Channels can be disabled without deleting. A disabled channel is skipped by the dispatcher but preserves its config and history — useful for silencing a channel during maintenance without losing the webhook URL or SMTP credentials.

Under the hood

Issue alerts come from two places:
  • issue.new and issue.reopened (auto-reopen) — the NightOwl agent’s drain worker dispatches directly from the customer app: issue.new after a brand-new fingerprint is upserted, issue.reopened after a resolved fingerprint recurs (subject to NIGHTOWL_REOPEN_COOLDOWN_HOURS). No round-trip through NightOwl’s API.

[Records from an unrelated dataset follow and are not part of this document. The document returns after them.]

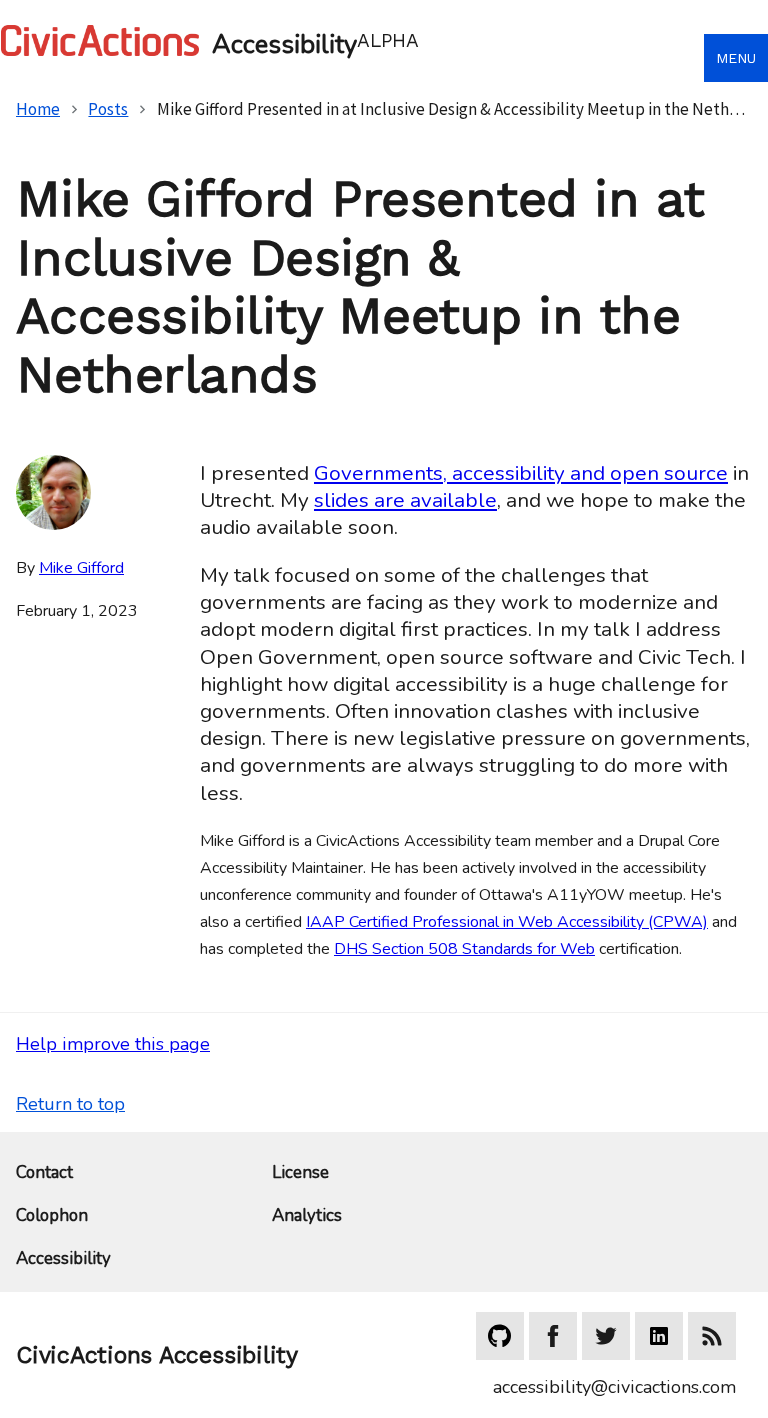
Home (38, 109)
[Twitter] (606, 1336)
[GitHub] (500, 1336)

  • issue.resolved / issue.ignored / issue.reopened (manual) — the NightOwl API dispatches via a queued DispatchIssueAlertsJob whenever a user changes status from the dashboard, MCP, or the API. issue.reopened therefore has two emission paths (agent auto-reopen and user-initiated reopen), but the payload shape is identical.
Both paths emit the same payload shape, share X-NightOwl-Signature signing, and respect per-channel notify_events filtering. Dispatch is isolated per channel with a short timeout — one broken webhook never blocks Slack or email from firing.